> _Activity_: Only the lines from the one containing "Go to the Send sidebar section" through the final line below belong in the output, copied exactly and without pictures.

Records contained in a dataset:
<<<<

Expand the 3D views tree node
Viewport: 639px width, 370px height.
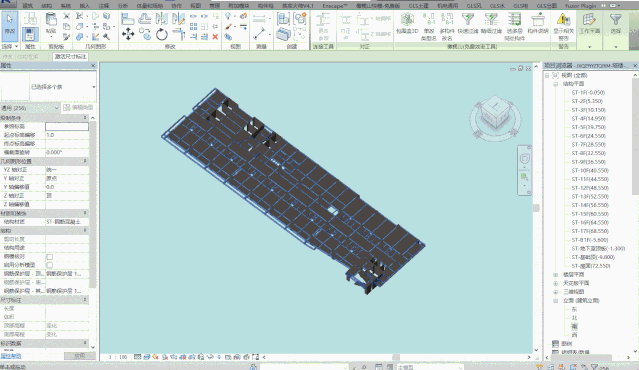(x=555, y=292)
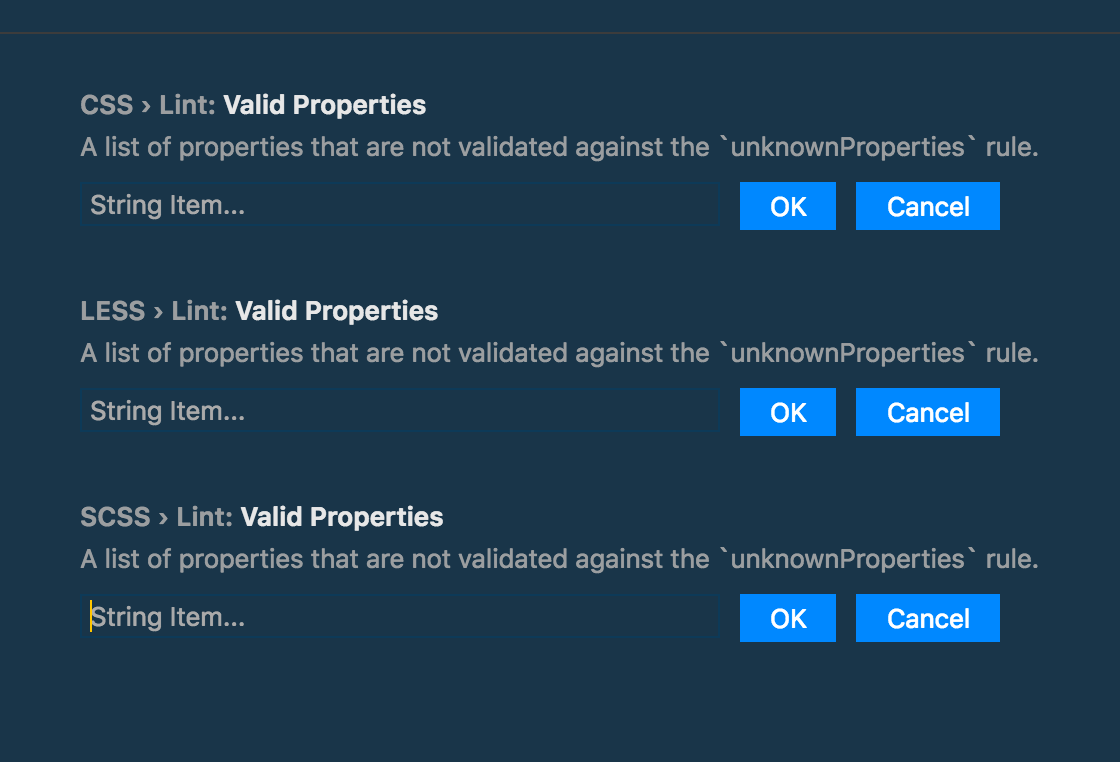Click OK for SCSS Valid Properties
The width and height of the screenshot is (1120, 762).
pyautogui.click(x=787, y=617)
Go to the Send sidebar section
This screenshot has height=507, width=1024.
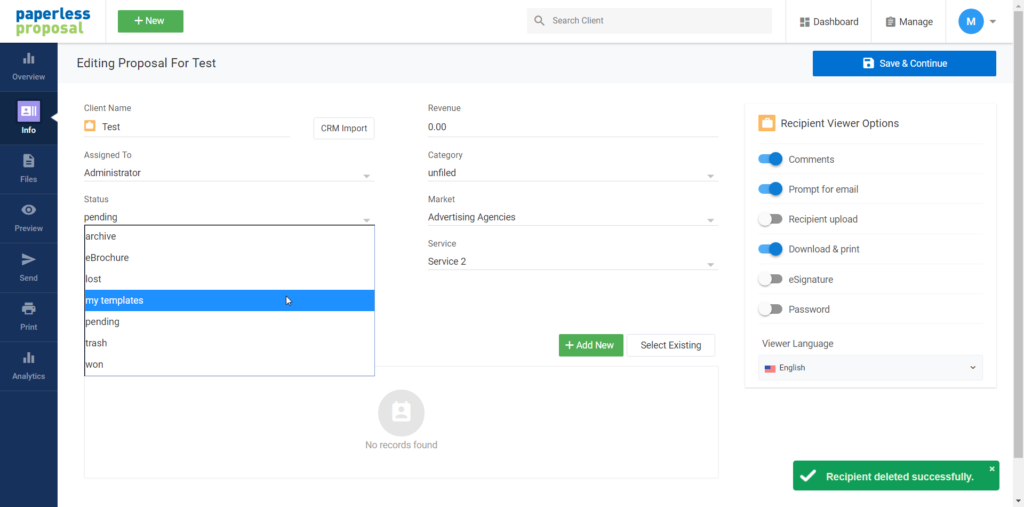[x=28, y=267]
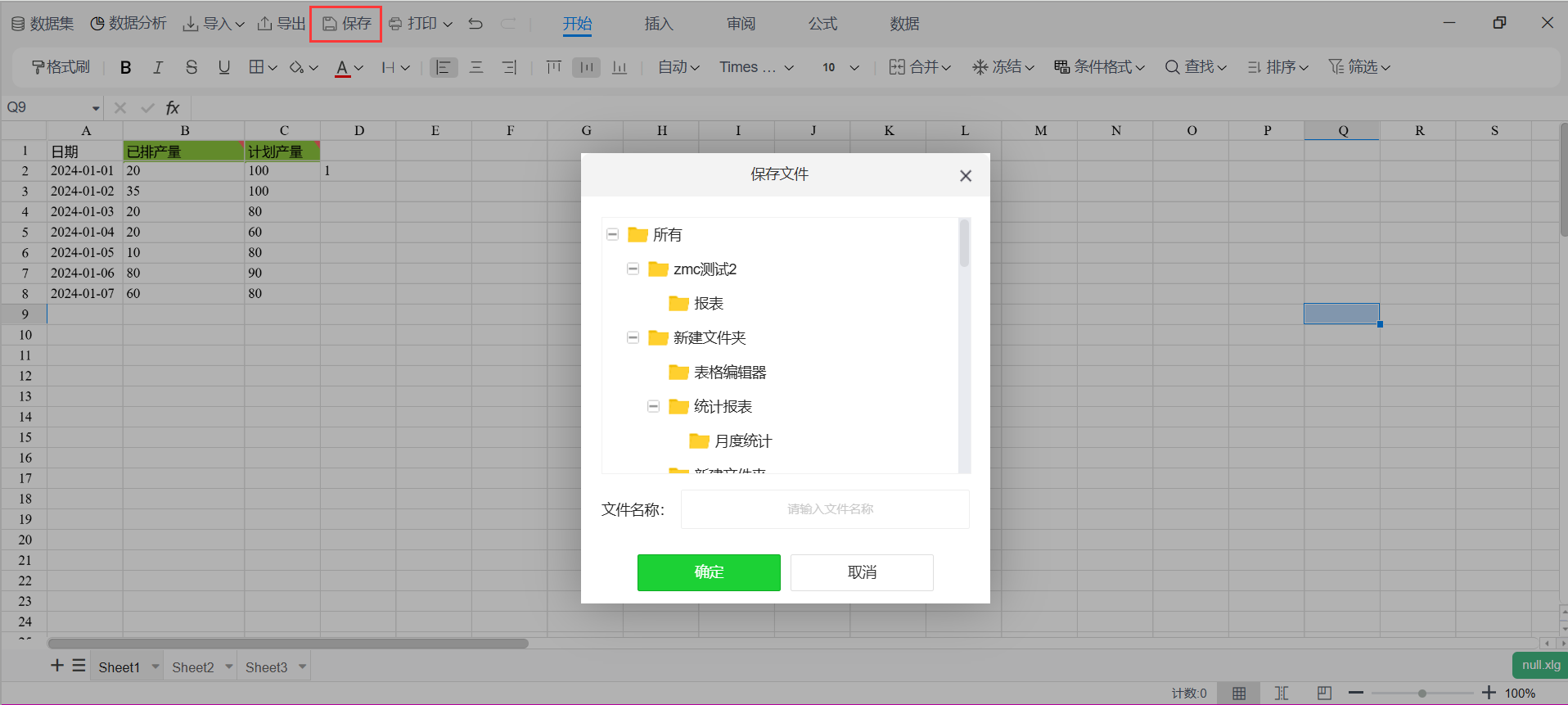Screen dimensions: 1568x705
Task: Click the underline formatting icon
Action: (223, 67)
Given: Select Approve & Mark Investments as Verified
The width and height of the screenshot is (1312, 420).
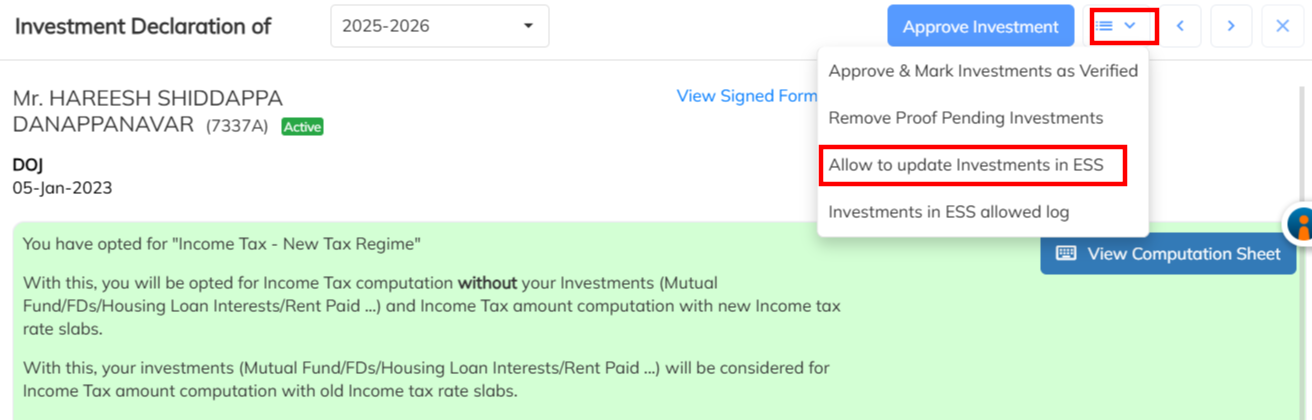Looking at the screenshot, I should click(x=983, y=71).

>>>>

> _Answer box_:
Go to the Send sidebar section
This screenshot has height=507, width=1024.
[x=28, y=267]
Screen dimensions: 1568x705
Task: Click the underline formatting icon
Action: (223, 67)
Given: Select Approve & Mark Investments as Verified
The width and height of the screenshot is (1312, 420).
Looking at the screenshot, I should click(x=983, y=71).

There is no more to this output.